Released: April 14, 2021, 7:46 am
Quebec's largest grid-scale battery storage system to date will maintain power and quality for customers of Canadian utility Hydro-Québec while major transmission line modernization work is underway in the province.
The public utility and transmission system operator are replacing 60 wooden gantries with steel gantry cranes, converting a 1.2 km section of a 58 km transmission line from a substation in La Vérendrye to Parent municipality and replacing key equipment at more than 200 points.
The power supply for several hundred local private and commercial customers in the Parent community is maintained using a 4 MW / 20 MWh battery storage system while the transmission grid is out of operation. The first work, including the installation of the battery system, is planned for spring this year to spring 2022. However, further maintenance will be carried out through 2035 and the energy storage is expected to remain in place.
The local network is being separated from the network in a project that, according to the energy supplier, is also intended to serve as a technological example of how decentralized backup energy sources can be remotely integrated into the network during planned work and failures. Hydro-Québec operates a total of more than 260,000 km of transmission lines in its networks.
The battery system will continue to be used in the grid in order to cope with peaks in demand after the initial work has been completed. Hydro-Québec said in a press release yesterday that the energy storage facility will improve continuity of service in this remote region of northern Canada served by a single transmission line. Analytics firm BloombergNEF recently estimated that energy storage used for transmission and distribution services will have a market value of $ 277 billion between 2020 and 2050. Falling battery costs make the technology competitive with new power lines and help reduce grid congestion.
“The Parent substation project will be the first energy storage system in our network to meet the transmission network's need for continuity of service by providing an auxiliary source of energy through islanding in the event of failures and planned shutdowns,” said Hydro-Québec transmission energy and equipment group Maxime Lajoie , Senior Director for Planning, Expertise and Operations Support, said.
“The project will increase the resilience of the electricity grid in the region.”
Hydro-Québec founded a subsidiary called EVLO Energy Storage Inc (EVLO) in December last year, which develops, markets and operates battery storage systems (BESS) based on lithium iron phosphate (LFP) batteries.
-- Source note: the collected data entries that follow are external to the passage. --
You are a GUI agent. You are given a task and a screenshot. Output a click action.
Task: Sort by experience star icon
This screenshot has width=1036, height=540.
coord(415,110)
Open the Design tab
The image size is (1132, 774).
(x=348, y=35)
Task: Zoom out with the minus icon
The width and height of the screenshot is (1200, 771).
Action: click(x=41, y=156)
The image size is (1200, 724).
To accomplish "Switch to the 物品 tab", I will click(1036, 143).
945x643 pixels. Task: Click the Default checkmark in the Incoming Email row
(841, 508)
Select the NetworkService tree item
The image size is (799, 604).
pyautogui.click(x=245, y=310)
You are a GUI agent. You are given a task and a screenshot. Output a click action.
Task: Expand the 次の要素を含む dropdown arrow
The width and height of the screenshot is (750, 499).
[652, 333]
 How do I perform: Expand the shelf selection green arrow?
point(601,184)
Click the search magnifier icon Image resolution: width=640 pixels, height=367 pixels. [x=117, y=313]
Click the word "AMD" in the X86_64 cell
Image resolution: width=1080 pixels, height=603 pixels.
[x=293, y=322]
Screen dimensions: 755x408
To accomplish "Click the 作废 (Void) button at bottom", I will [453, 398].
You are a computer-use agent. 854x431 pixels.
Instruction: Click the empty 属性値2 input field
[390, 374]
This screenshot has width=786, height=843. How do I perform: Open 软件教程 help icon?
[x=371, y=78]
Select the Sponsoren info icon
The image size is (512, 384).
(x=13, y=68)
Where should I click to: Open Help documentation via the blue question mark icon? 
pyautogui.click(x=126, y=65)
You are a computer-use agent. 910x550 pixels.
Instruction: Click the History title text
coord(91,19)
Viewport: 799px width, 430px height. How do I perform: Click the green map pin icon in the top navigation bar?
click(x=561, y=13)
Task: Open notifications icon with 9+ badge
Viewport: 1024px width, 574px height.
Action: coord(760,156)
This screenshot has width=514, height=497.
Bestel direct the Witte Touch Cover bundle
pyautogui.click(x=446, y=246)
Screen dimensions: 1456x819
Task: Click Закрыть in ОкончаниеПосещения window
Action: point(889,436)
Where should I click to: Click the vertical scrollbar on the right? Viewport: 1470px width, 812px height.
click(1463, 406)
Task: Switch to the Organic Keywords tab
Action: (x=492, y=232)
EVLO will supply the parent project's battery system integrated with the company's advanced software solution for remote management and operation of the BESS.
“The energy storage system can be charged at night and used to power the city during the day, while the line is dead for the work to be done. This innovative solution will limit the use of fossil fuel generators, reduce greenhouse gas emissions, reduce noise pollution and transport Fuel, “said Alain Aubuchon, director of business relations at EVLO.
The utility company, which is the sole shareholder of the Quebec government, officially announced a 9 MWh EVLO project in northern France for renewable energy developer Innergex when EVLO launched last year. Yesterday it was announced that it is also supplying a smaller energy storage system to Hydro-Québec's first solar PV project in the Canadian province.
The subsidiary has also carried out several smaller projects in Quebec: one that combines solar and specially developed BESS that can operate at temperatures as low as -60 ° C in the off-grid Inuit community of Quaqtac, and one for a Neighborhood microgrid in Lac – Mégantic, a city undergoing major redevelopment.
Analysis: Interest in energy storage in Canada is growing beyond the initial wave of industrial assets in Ontario
The development and deployment of the energy storage market in Canada has until recently focused primarily on the commercial and industrial sector (C&I) in Ontario, where a system called Global Adjustment Charge means that large industrial electricity users are charged a premium for their utility electricity during times of electricity becomes peak demand. Installing batteries to shave this peak has provided a strong business model and has resulted in the development of many large battery systems and an inflow of investment into the sector.
However, other energy storage applications have already been explored, including a pilot for the procurement of high-speed services planned for this year by the Alberta Electric System Operator (AESO), while Ontario's Independent Electric System Operator (IESO) published a number of intermediate markets rules and manuals for energy storage ‘a few months ago.
Energy Storage Canada trade association recently welcomed these initiatives and said that steps are being taken across the country to integrate energy storage into planning for the future. The federal government's recognition of the importance of energy storage in the clean energy transition, also touted as a means of economic stimulation and revitalization, was also praised by the group, while Canada's National Infrastructure Bank said so in January as part of an infrastructure Investing CA $ 10 billion (US $ 7.97 billion) in a growth plan in a 250 MW / 1,000 MWh battery project in southwestern Ontario.
Among other encouraging developments, Alberta's first grid-scale renewable energy storage system, a 10 MW / 20 MWh BESS called WindCharger, recently went online, and the Provincial Utilities Commission approved its first major Solar Plus storage project. In the remote Yukon Territory, a 7 MW / 40 MWh battery project is also under development by a publicly owned public utility that will help two First Nation communities reduce their dependence on diesel generation.